Data to process START

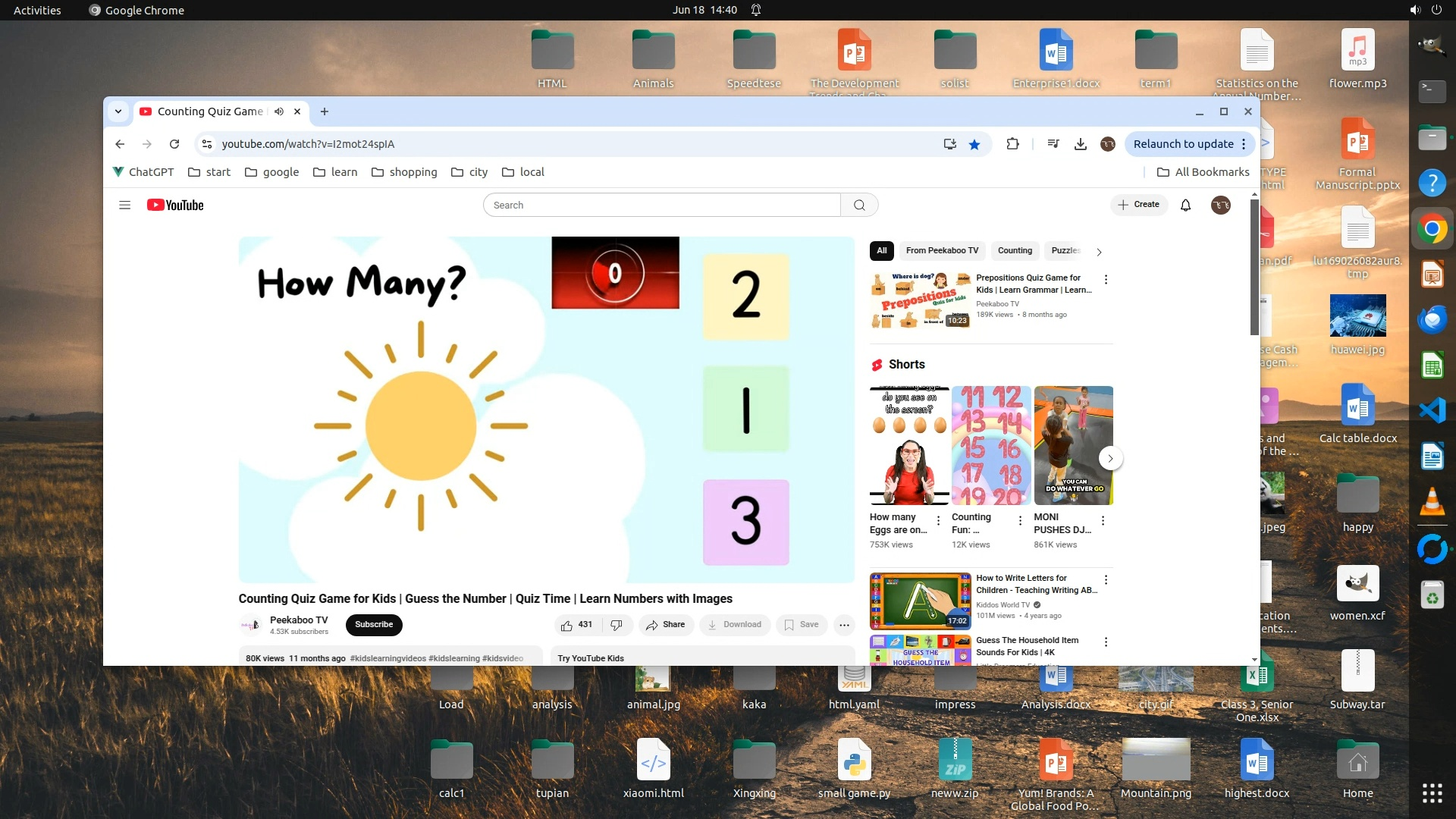Screen dimensions: 1456x819
Task: Click the search magnifier button
Action: (x=859, y=206)
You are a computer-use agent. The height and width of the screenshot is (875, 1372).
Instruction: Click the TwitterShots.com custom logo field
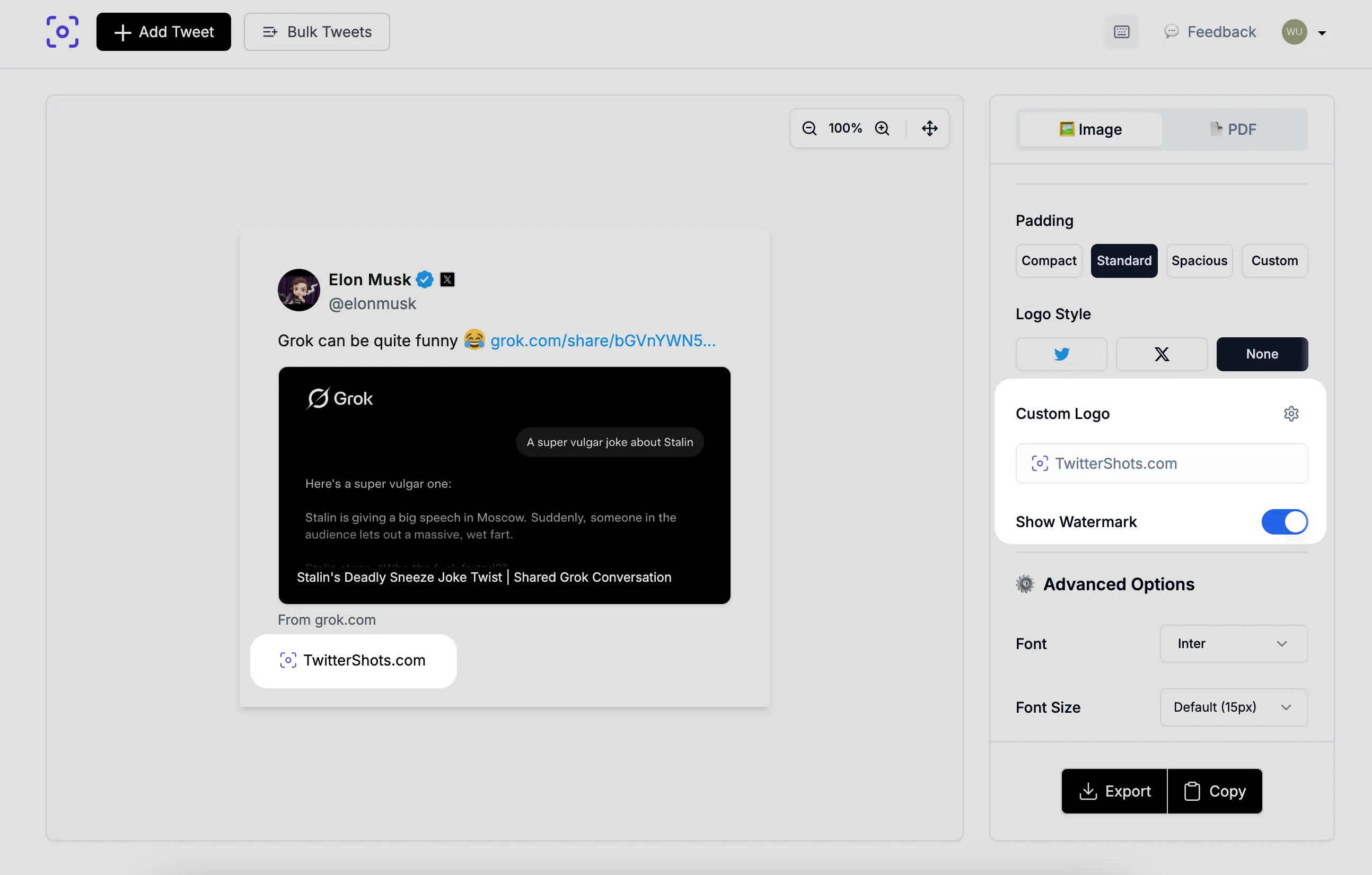click(x=1161, y=463)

Data to process END

Beginning with the line that contains "Instruction: Click the", write out every line through the last one in the records, exactly and without pictures.

Instruction: Click the TwitterShots.com custom logo field
click(x=1161, y=463)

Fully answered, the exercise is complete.